Jenkins said quietly, looking straight ahead.
"I'll take my chances." Rakkim stepped closer, blocking anyone's view as the knife caressed the man's flesh. "How about you?"
"You smell of fire...and the soap used in the madrassa," whispered Jenkins.
"Your senses are sharp as ever. It's a burden sometimes, isn't it?"
"Rakkim?"
Rakkim's lips brushed the man's ear. "You're going to give new orders, old friend. You're going to declare the girls who escaped the flames innocent of immorality."
"Why...why are you doing this?"
Rakkim twisted the blade ever so slightly.
Jenkins kept his gaze on the burning embers. "So my choice is to be murdered by you...or executed by the Grand Mullah for encouraging lust?"
"Not at all," murmured Rakkim. "Wonder of wonders, imam, it was the grace of Allah that led them through the fire. Is this not a clear sign of God's intention?" He felt Jenkins tremble, a trickle of blood running warm across Rakkim's fingers. "The Grand Mullah will applaud your decision, imam. Think of the babies these girls will someday present to Allah, the future warriors and wives of warriors."
"You don't know the Grand Mullah."
"A man of your talents," said Rakkim, "you could convince the stones to sing."
Firefighters hosed down the wreckage, steam rising, red in the firelight.
" Give the proclamation," said Rakkim, the blade cutting deeper with every beat of Jenkins's heart. "Declare the girls innocent."

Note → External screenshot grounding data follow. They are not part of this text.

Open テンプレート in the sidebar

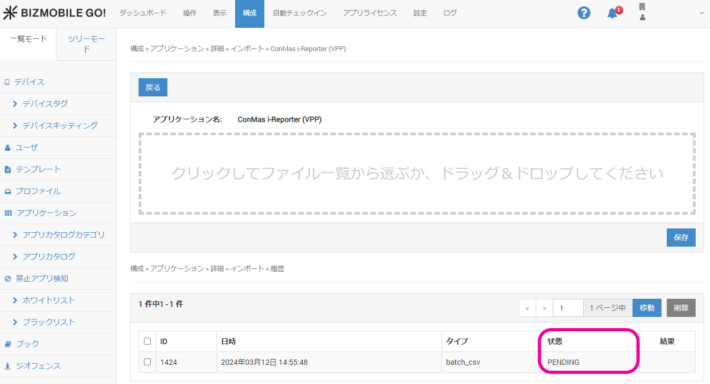pos(38,169)
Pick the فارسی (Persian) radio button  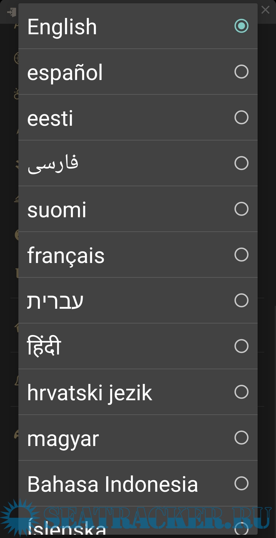coord(241,163)
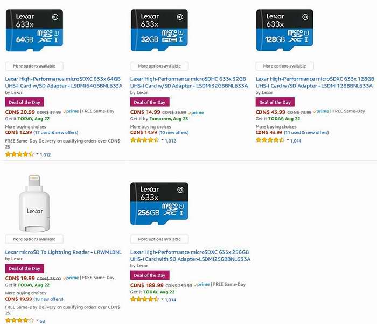Expand star rating dropdown for 128GB card
The width and height of the screenshot is (377, 324).
click(x=288, y=140)
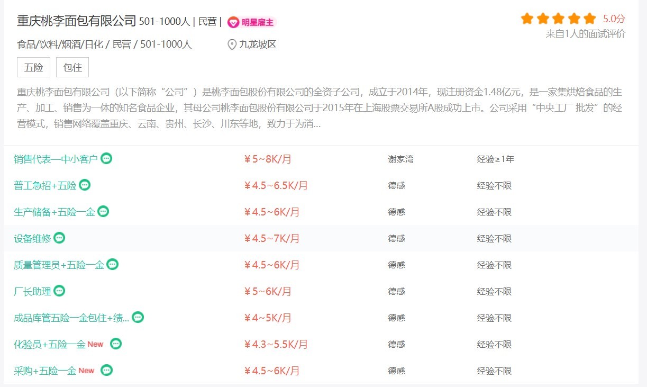Click location pin icon beside 九龙坡区
Image resolution: width=647 pixels, height=387 pixels.
232,44
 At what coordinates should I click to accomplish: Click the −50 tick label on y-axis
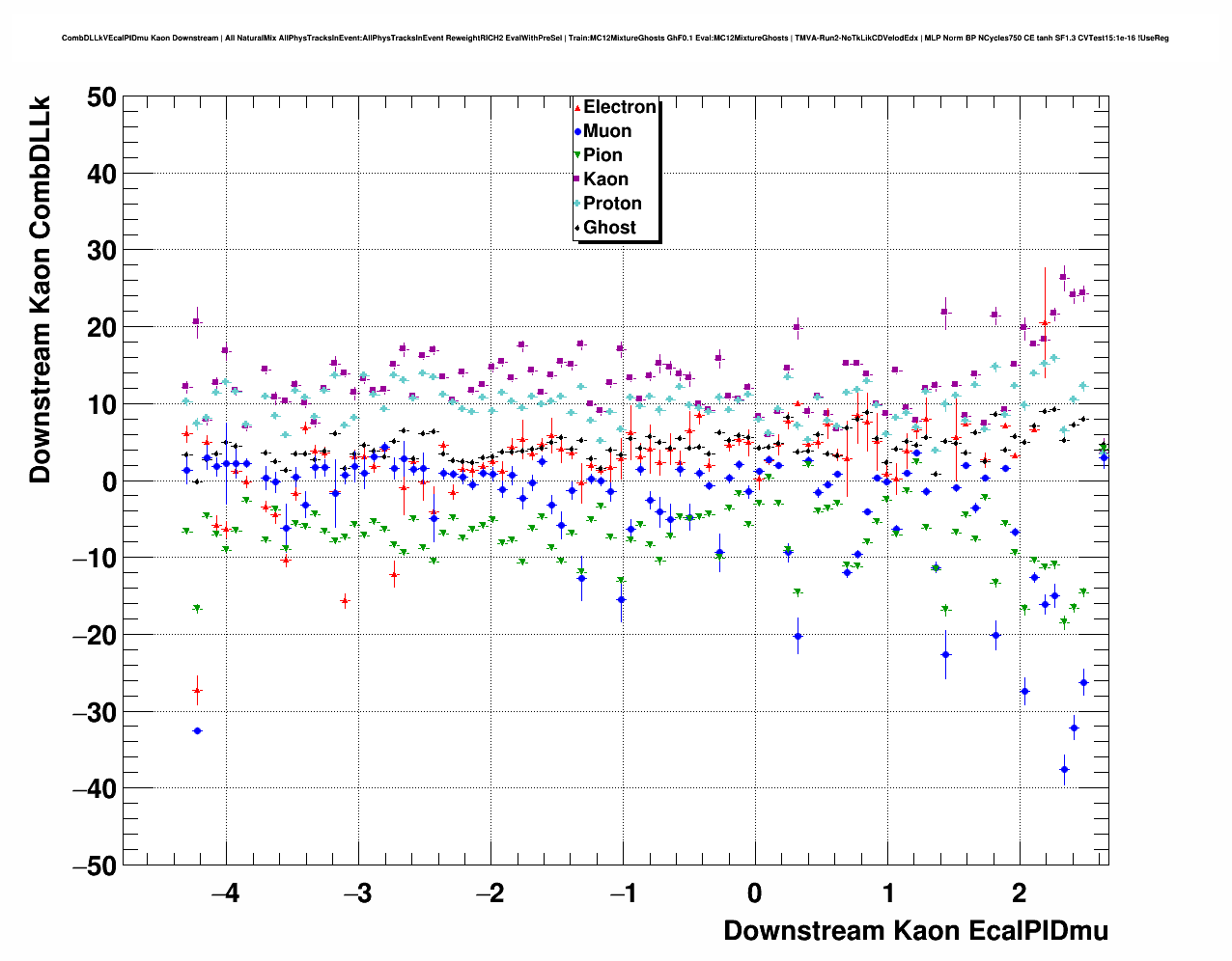95,865
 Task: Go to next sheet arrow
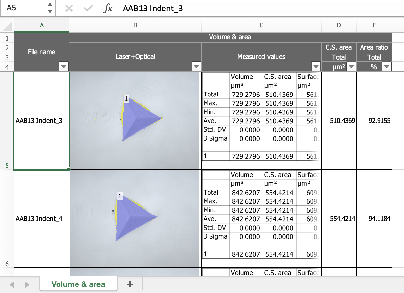pyautogui.click(x=27, y=284)
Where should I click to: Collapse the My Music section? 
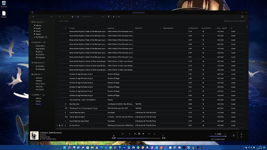44,22
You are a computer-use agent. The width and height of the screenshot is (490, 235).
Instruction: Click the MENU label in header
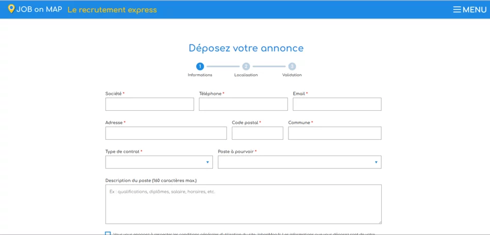click(x=475, y=9)

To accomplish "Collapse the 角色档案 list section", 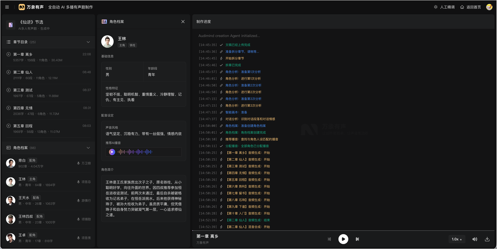I will (88, 148).
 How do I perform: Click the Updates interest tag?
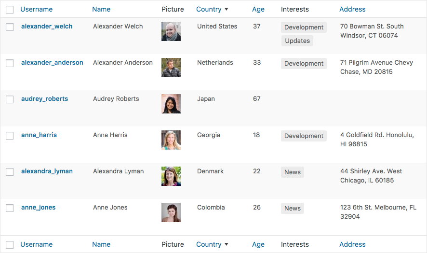[297, 41]
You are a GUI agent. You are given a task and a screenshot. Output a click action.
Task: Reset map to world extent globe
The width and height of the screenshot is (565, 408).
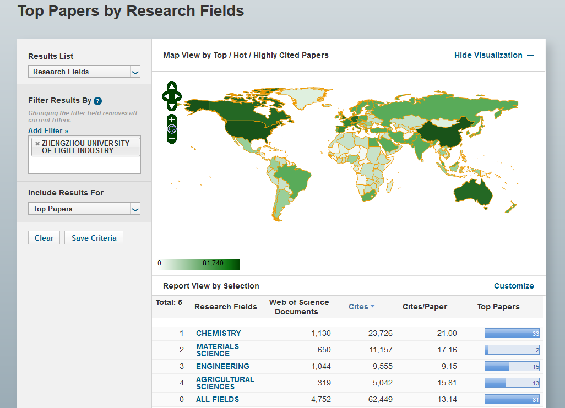pyautogui.click(x=172, y=129)
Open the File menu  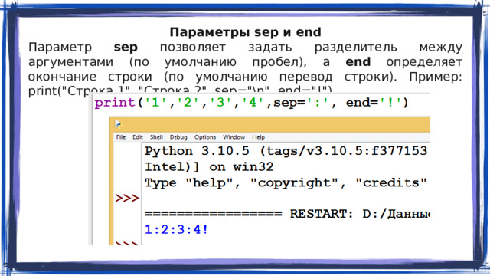click(x=121, y=137)
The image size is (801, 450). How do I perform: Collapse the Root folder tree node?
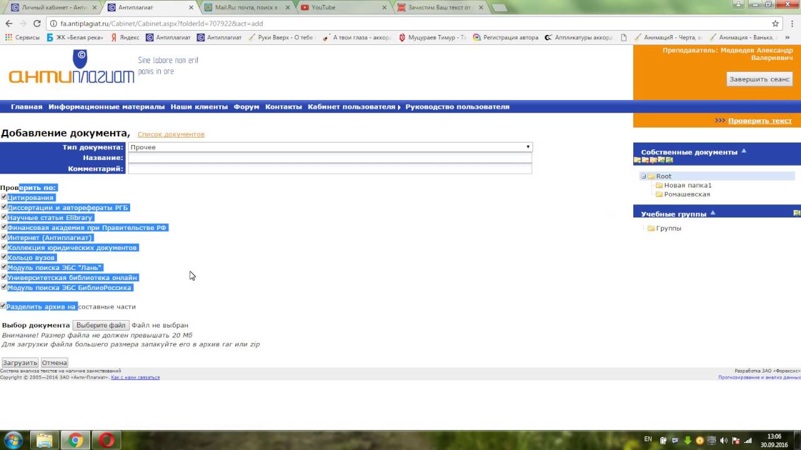[x=643, y=176]
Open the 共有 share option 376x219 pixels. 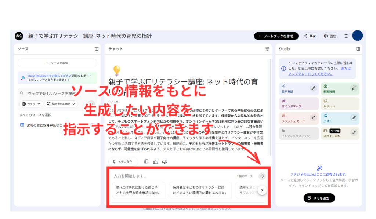coord(310,36)
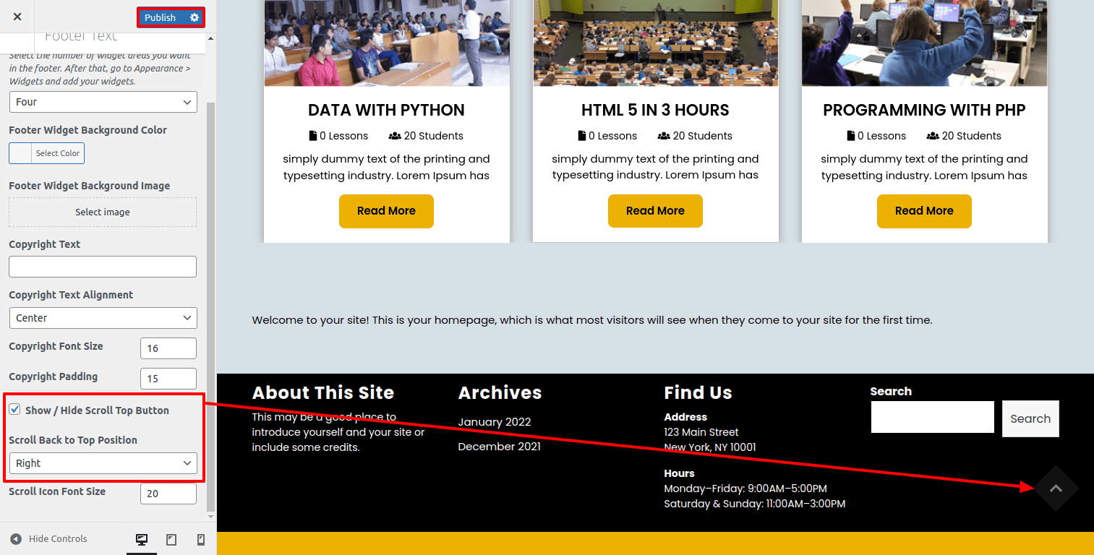Switch to desktop preview icon
Image resolution: width=1094 pixels, height=555 pixels.
point(142,539)
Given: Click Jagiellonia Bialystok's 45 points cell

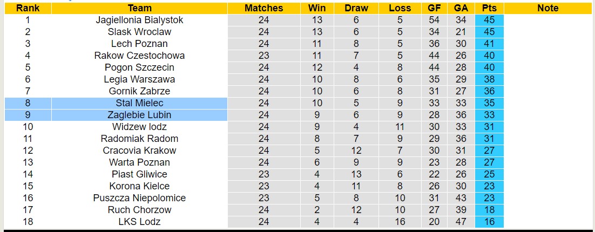Looking at the screenshot, I should coord(489,20).
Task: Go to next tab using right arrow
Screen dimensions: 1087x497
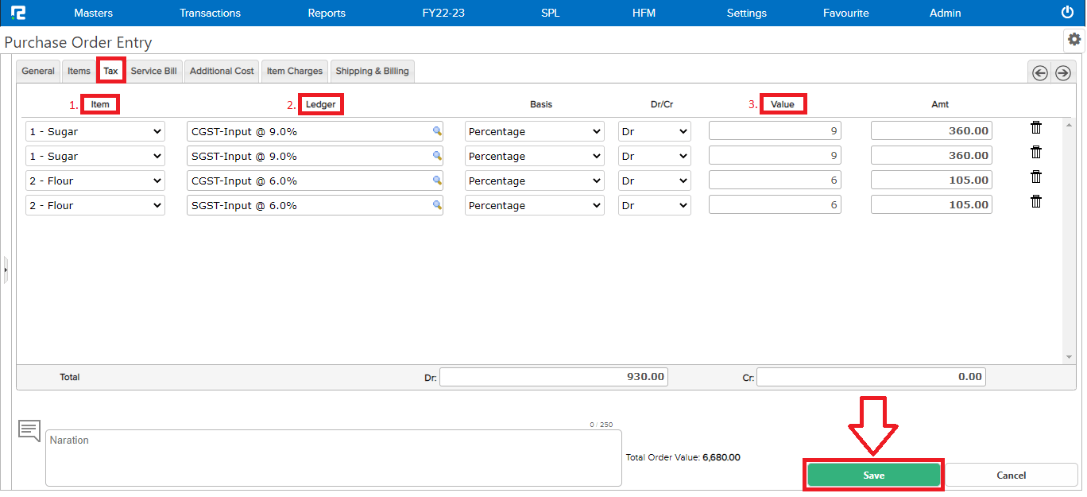Action: point(1063,72)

"Hear me!" Jenkins's voice echoed across the site, the command voice that cut through outside noise and reached directly to believers.
Rakkim listened as the imam spoke of the girls spared from the flames and the infinite mercy of Allah. Listened as the crowd blessed this news, women weeping with joy, men falling to their knees. The firefighters continued to spray down the embers.
Jenkins remained standing as the crowd dispersed, letting the night close in around them before he turned to Rakkim. "A shadow warrior who brings attention to himself," said Jenkins, as the wreckage popped and hissed. "Threatening me...playing the hero...and for what? Schoolgirls. " His mouth twisted. "You're a disgrace to the Fedayeen."
Rakkim slipped the knife free, wiped Jenkins's blood on his black robe, the stain shiny in the moonlight. "Alas, I had a poor teacher."
CHAPTER 3
Sarah glowered at the wallscreen in Spider's bedroom, watching a news conference from earlier today--Aztlan's Presidente Argusto at his hacienda outside Tucson; chair tilted back, silver-heeled boots on the desk as he lectured the press. Sarah was glad the sound was off; she couldn't stand hearing that strutting popinjay's voice. The narco-billionaires who had formerly ruled Mexico had been morally reprehensible, but at least their concerns were money and power, not territorial expansion. Not so the Aztec militarists like Argusto who had ousted the drug lords and resurrected the empire. El Presidente had already peeled a chunk of Texas off from the Belt; now he had turned his attention back to the Republic, and he wasn't going to be happy until he gobbled up the whole Southwest. Reclaimed it, while President Brandt dithered in the Oval Office, more concerned with the state of his hair than the state of the nation. She looked over at Leo, Spider's son, who slumped in a chair. "Are you sure of your information?"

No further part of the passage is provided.